Aristotle distinguishes between six different kinds of anagnorisis. First, there is recognition by means of signs or marks, such as when Odysseus's nurse recognizes him by virtue of a characteristic scar. Aristotle considers this the least artistic kind of anagnorisis, usually reflecting a lack of imagination on the part of the poet. Second, also distasteful to Aristotle, is a recognition contrived by the author. In such a case, the poet is unable to fit the anagnorisis into the logical sequence of the plot, and so it seems extraneous. Third is recognition prompted by memory. A disguised character may be prompted to weep or otherwise betray himself when presented with some memory from the past. Fourth, the second best kind of anagnorisis, is recognition through deductive reasoning, where the anagnorisis is the only reasonable conclusion of an agent's thought. Fifth, there is recognition through faulty reasoning on the part of a disguised character. The disguised character might unmask himself by exhibiting knowledge that only he could know. Sixth, the best kind of anagnorisis, is the kind of recognition that is naturally a part of the logical sequence of events in the play, such as we find in Oedipus Rex.
Aristotle makes seven final remarks about how a poet should go about constructing a plot: (1) The poet should be sure to visualize the action of his drama as vividly as possible. This will help him spot and avoid inconsistencies. (2) The poet should even try acting out the events as he writes them. If he can himself experience the emotions he is writing about, he will be able to express them more vividly. (3) The poet should first outline the overall plot of the play and only afterward flesh it out with episodes. These episodes are generally quite brief in tragedy but can be very long in epic poetry. As an example, Aristotle reduces the entire plot of the Odyssey to three sentences, suggesting that everything else in the poem is episode. (4) Every play consists of desis, or complication, and lusis, or denouement. Desis is everything leading up to the moment of peripeteia, and lusis is everything from the peripeteia onward. (5) There are four distinct kinds of tragedy, and the poet should aim at bringing out all the important parts of the kind he chooses. First, there is the complex tragedy, made up of peripeteia and anagnorisis; second, the tragedy of suffering; third, the tragedy of character; and fourth, the tragedy of spectacle. (6) The poet should write about focused incidents, and not about a whole epic story. For instance, a tragedy could not possibly tell the entire story of the Iliad in any kind of satisfying detail, but it can pick out and elaborate upon individual episodes within the Iliad. (7) The chorus should be treated like an actor, and the choral songs should be an integral part of the story. Too often, Aristotle laments, the choral songs have little to do with the action at all.

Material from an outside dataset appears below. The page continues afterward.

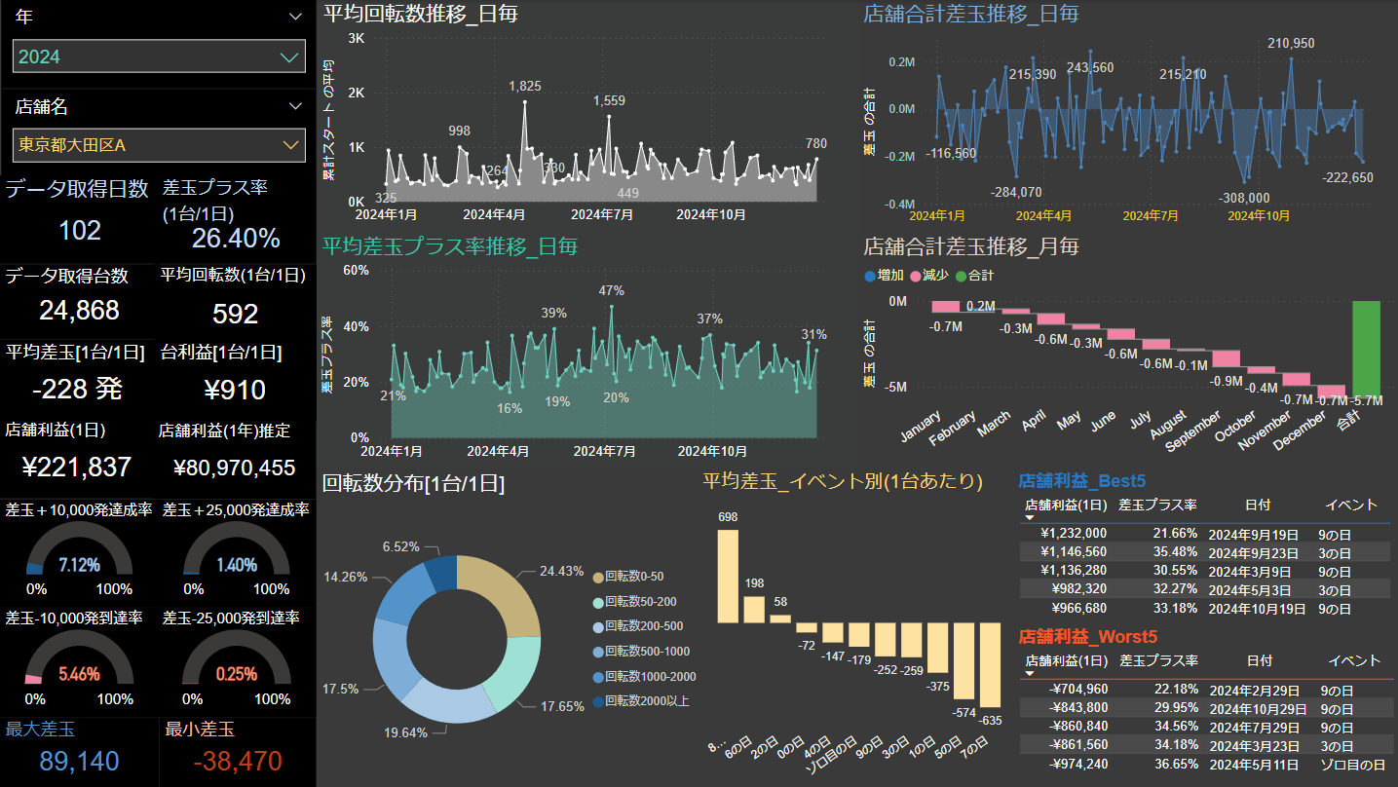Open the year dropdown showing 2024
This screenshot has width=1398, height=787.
(159, 56)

The discussion of anagnorisis is an elaboration on what we already found in Chapters 10 and 11. There, Aristotle suggested that anagnorisis is most effective when it is connected with peripeteia, as the two combined bring out a powerful tragic reversal that can arouse the emotions of pity and fear. Aristotle's sixth category of anagnorisis seems to suggest as much. The more tightly the moment of recognition is tied to the plot, the more effective it will be. For this reason, he opposes moments of recognition that are forced or contrived.

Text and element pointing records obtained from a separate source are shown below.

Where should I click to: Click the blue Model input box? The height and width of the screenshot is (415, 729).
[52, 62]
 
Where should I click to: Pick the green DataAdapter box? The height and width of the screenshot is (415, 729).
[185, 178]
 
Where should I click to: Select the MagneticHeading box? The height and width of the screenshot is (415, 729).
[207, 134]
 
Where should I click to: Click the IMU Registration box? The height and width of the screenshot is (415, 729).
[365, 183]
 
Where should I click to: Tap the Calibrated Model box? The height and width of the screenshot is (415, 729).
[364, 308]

The seven points Aristotle makes at the end are, for the most part, either uninteresting or reiteration of what he has said before. For instance, a tragic poet likely knows far more about the actual process of writing a play than Aristotle does and hardly needs a philosopher's advice on visualizing and acting out the drama before writing it, which is what we find in (1) and (2). Points (3), (6), and (7) are further elaborations on the unity of plot, ensuring that the action and the chorus remain focused on the unified plot. Aristotle's discussion in (5) of the different kinds of tragedy is peculiar. It seems to contradict some of what he has said before, and he does little more than list these different types, leaving us to wonder exactly what he means by "tragedy of suffering" or "tragedy of character."

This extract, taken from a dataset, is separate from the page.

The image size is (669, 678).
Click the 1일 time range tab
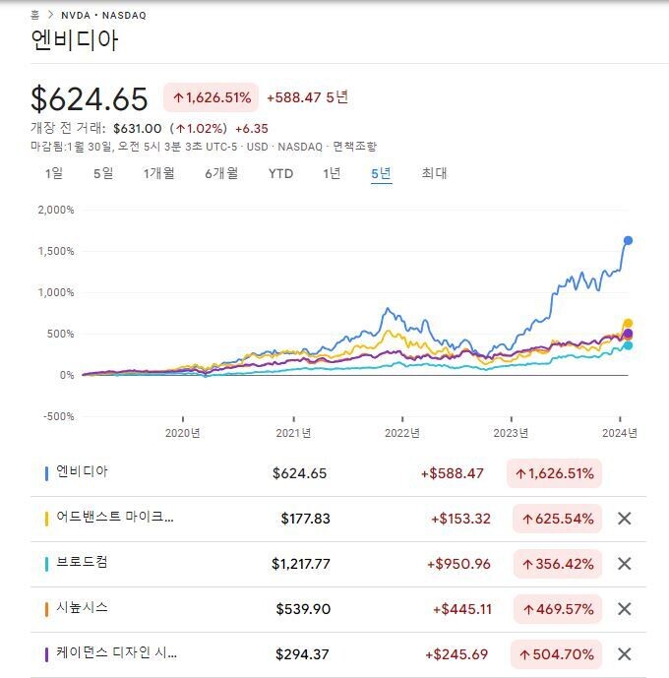53,173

Of the seven points, by far the most interesting is (4), which concerns desis and lusis. The Greek word desis literally means "tying" and lusis means "untying," as does "denouement," the word we borrow from French. These two words give us a vivid metaphor for Aristotle's understanding of how a tragedy works: the plot is like a piece of string that is twisted up into a complex knot and then untied. The plot is thus structured around the moment of peripeteia, or reversal, where the knot begins to unravel. Every event before the peripeteia should serve to complicate the plot, and every event from the peripeteia onward should serve to untie these complications.
We also speak of knots to refer metaphorically to tension. A tragic plot builds up tension only to release it subsequently. This release of tension we find in the lusis might explain why Aristotle treats katharsis as a desired effect of tragedy.